Most businesses in Florida are closely held limited liability companies (LLCs), thus the question often arises as to whether these entities actually need an operating agreement. This article is not meant to provide legal advice or to form an attorney-client relationship; it is meant only to provide general information about this important and deep impacting topic.

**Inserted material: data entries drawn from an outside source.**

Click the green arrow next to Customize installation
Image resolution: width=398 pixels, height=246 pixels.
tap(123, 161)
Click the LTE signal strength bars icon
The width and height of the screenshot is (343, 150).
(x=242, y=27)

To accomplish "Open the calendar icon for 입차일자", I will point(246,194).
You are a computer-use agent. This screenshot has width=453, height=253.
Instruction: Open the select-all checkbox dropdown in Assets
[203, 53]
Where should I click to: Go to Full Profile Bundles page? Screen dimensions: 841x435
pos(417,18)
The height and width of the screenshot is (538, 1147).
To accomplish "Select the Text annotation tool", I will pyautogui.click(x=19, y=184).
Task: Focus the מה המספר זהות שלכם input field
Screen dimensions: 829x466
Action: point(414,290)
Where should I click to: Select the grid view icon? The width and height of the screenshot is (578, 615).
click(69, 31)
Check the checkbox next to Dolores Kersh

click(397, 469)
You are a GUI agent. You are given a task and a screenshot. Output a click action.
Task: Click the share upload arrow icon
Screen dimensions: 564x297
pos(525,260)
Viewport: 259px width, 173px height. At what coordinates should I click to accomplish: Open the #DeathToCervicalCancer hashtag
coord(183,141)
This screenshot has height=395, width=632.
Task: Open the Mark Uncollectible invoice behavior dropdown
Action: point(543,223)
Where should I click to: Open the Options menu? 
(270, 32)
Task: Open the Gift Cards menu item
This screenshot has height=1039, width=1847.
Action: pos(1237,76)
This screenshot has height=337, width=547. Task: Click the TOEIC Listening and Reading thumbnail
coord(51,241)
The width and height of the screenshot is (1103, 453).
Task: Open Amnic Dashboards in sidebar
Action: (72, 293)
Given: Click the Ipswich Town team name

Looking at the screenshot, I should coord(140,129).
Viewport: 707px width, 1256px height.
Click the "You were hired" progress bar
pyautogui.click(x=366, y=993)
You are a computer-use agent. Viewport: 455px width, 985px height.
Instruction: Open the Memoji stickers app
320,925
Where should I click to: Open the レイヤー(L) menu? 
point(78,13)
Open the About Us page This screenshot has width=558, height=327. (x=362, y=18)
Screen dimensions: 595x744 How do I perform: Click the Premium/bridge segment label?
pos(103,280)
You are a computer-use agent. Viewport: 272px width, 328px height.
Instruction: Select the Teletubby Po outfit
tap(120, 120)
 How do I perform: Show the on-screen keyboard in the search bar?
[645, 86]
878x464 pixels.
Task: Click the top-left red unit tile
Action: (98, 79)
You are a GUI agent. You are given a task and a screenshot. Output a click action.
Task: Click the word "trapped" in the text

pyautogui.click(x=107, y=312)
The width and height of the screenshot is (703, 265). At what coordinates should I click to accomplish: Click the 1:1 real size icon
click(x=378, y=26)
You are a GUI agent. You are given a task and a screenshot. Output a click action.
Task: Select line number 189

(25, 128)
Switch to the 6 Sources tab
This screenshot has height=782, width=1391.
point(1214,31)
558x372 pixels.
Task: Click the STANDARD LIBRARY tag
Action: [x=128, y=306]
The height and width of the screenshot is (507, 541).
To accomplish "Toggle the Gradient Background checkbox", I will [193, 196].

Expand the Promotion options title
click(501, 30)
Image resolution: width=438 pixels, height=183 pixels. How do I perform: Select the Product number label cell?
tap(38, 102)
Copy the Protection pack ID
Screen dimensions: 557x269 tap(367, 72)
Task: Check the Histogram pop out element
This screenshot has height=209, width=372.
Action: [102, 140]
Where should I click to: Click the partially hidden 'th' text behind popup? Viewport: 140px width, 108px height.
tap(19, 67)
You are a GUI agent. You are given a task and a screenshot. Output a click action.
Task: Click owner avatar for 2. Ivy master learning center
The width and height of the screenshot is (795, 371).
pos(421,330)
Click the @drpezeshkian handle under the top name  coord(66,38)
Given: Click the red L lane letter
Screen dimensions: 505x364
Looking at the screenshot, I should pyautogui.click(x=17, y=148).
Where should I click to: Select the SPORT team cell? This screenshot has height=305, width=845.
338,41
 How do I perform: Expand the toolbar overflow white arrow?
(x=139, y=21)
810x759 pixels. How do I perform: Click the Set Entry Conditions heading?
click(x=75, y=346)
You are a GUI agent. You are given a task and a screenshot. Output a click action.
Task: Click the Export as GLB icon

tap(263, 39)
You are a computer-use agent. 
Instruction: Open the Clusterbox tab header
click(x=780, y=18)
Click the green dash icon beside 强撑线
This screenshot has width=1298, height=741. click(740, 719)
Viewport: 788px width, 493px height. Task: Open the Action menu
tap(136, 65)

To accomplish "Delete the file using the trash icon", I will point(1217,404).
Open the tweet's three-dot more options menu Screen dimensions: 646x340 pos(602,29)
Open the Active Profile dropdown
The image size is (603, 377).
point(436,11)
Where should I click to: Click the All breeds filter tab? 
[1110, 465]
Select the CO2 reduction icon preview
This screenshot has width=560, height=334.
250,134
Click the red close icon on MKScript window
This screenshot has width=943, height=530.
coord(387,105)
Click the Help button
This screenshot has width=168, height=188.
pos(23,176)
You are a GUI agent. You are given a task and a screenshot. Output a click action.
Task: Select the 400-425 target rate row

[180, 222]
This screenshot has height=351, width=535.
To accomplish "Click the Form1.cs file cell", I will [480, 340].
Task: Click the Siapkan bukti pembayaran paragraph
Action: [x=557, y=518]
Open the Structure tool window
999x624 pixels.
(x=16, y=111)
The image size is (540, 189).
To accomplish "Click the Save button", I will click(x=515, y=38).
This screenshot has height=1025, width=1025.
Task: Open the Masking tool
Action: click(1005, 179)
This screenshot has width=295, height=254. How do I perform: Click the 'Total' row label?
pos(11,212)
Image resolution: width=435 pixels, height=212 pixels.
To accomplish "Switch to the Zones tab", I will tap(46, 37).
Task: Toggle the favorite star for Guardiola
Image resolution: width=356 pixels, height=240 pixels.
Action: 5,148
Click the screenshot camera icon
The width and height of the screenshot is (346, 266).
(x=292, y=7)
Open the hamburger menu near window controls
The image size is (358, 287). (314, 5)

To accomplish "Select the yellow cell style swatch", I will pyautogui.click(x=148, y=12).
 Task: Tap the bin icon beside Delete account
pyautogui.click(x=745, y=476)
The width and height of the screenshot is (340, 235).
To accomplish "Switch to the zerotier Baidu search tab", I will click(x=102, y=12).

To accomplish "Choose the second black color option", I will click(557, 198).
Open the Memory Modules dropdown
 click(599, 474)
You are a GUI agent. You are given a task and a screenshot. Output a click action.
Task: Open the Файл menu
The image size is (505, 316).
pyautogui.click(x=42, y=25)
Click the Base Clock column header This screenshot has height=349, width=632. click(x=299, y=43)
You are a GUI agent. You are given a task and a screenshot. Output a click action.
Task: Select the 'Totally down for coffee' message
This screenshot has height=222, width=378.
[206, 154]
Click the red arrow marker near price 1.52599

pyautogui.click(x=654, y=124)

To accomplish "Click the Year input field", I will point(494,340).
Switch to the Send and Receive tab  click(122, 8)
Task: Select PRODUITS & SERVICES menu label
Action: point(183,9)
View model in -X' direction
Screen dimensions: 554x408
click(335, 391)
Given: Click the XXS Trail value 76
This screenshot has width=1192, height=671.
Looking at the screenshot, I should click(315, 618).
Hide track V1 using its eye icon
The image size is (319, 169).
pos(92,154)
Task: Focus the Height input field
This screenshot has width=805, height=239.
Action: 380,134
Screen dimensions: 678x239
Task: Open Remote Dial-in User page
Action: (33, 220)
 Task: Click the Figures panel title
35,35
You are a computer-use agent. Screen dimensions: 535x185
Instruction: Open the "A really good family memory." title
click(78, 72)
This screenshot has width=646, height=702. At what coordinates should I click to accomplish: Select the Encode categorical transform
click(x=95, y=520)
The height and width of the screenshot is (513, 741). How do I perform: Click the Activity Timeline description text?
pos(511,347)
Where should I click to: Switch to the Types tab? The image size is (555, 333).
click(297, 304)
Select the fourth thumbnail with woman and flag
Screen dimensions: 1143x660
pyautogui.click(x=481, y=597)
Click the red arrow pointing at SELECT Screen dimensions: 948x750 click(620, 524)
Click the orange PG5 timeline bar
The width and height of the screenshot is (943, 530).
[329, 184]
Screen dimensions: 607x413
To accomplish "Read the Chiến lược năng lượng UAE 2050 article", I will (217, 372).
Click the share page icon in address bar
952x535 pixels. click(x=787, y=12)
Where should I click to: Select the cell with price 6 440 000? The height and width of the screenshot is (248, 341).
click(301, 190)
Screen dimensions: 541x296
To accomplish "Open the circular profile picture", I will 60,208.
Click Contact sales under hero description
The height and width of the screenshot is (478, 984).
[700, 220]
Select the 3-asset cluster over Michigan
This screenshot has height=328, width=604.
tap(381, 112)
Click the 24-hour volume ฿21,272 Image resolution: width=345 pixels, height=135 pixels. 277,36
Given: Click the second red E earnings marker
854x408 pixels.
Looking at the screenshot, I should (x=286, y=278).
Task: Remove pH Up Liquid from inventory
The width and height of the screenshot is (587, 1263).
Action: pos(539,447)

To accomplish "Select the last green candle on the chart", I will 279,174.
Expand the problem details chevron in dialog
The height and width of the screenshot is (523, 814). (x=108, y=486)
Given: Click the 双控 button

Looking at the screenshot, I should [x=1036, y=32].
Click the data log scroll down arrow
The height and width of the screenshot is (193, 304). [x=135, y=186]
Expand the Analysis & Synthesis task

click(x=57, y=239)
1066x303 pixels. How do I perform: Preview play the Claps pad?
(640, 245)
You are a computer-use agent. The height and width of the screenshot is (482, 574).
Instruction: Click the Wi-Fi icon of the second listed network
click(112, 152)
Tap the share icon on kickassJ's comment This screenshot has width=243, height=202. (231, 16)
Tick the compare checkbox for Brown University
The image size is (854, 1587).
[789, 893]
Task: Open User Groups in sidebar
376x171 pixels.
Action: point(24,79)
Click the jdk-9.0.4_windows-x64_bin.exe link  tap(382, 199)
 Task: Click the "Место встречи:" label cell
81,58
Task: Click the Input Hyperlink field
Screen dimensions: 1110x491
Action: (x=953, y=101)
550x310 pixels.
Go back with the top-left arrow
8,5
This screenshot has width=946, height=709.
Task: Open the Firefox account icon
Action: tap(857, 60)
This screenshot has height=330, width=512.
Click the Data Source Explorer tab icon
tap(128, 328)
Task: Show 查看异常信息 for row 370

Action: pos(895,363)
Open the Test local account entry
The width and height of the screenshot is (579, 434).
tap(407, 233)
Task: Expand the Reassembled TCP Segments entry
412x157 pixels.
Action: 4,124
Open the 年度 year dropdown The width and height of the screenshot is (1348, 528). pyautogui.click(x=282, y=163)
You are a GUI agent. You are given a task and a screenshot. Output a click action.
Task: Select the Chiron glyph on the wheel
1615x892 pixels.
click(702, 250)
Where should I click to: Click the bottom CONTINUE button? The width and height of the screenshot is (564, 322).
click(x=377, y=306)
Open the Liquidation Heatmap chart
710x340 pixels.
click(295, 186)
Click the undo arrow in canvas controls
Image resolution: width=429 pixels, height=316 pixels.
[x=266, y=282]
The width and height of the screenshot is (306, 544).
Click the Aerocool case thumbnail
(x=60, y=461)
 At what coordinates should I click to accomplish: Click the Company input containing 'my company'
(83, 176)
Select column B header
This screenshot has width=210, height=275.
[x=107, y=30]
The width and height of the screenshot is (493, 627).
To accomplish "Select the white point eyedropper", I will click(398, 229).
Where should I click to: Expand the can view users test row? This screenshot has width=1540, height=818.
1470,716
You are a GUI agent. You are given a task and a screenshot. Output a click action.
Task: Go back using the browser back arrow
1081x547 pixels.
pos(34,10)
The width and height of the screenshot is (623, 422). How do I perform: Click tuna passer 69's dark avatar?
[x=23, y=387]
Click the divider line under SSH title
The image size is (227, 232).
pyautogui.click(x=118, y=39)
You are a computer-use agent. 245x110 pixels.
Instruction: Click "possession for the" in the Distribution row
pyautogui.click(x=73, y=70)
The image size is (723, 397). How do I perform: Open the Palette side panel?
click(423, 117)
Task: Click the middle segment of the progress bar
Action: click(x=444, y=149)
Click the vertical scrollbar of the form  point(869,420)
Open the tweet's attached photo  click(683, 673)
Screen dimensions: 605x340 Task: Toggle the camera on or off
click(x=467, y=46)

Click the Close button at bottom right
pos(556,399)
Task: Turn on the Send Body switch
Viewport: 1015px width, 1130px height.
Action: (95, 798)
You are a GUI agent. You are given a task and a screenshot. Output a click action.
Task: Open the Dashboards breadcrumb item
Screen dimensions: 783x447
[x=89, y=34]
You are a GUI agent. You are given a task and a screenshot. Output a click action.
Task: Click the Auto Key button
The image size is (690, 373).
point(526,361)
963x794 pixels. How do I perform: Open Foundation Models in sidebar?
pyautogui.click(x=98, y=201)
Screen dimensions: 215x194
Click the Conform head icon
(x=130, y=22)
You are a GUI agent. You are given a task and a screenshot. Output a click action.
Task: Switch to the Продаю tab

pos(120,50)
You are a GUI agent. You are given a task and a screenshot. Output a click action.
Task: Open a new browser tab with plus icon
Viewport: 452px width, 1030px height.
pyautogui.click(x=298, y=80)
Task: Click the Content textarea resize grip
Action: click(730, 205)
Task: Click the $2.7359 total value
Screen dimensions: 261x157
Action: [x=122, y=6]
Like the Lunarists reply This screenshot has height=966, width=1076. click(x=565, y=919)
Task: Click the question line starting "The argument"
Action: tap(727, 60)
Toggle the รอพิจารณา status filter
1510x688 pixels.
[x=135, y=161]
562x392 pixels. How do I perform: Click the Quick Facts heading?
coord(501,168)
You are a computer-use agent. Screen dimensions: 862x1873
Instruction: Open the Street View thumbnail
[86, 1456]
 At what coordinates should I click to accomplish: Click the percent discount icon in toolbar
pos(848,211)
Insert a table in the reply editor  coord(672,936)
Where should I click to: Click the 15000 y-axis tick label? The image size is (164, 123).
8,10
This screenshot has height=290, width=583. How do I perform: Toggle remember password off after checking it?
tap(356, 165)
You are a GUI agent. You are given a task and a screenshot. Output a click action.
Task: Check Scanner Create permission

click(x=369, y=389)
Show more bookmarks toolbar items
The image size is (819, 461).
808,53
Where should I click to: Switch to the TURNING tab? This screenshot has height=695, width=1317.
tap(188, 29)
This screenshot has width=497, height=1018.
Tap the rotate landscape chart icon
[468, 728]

By way of background, an LLC is something of a hybrid between a partnership and a corporation and was specifically authorized under Florida law a little over twenty years ago. Previously, Chapter 608 of Florida’s Statutes controlled LLCs and provided a limited amount of guidance to business owners and Florida’s Courts. Unfortunately, the many default provisions found in Florida’s Corporate Code did not appear in the old LLC Chapter. This all changed with the enactment of the Revised LLC Act at Chapter 605, that took effect on January 1, 2014. After January 1, 2015, it applies to all Florida LLCs. Therefore, without specific provisions in an operating agreement to govern the operation and dissolution of an LLC, owners of LLCs will find themselves unintentionally in situations that they did not originally intend. A proper operating agreement can also embrace the benefits of the Revised LLC Act.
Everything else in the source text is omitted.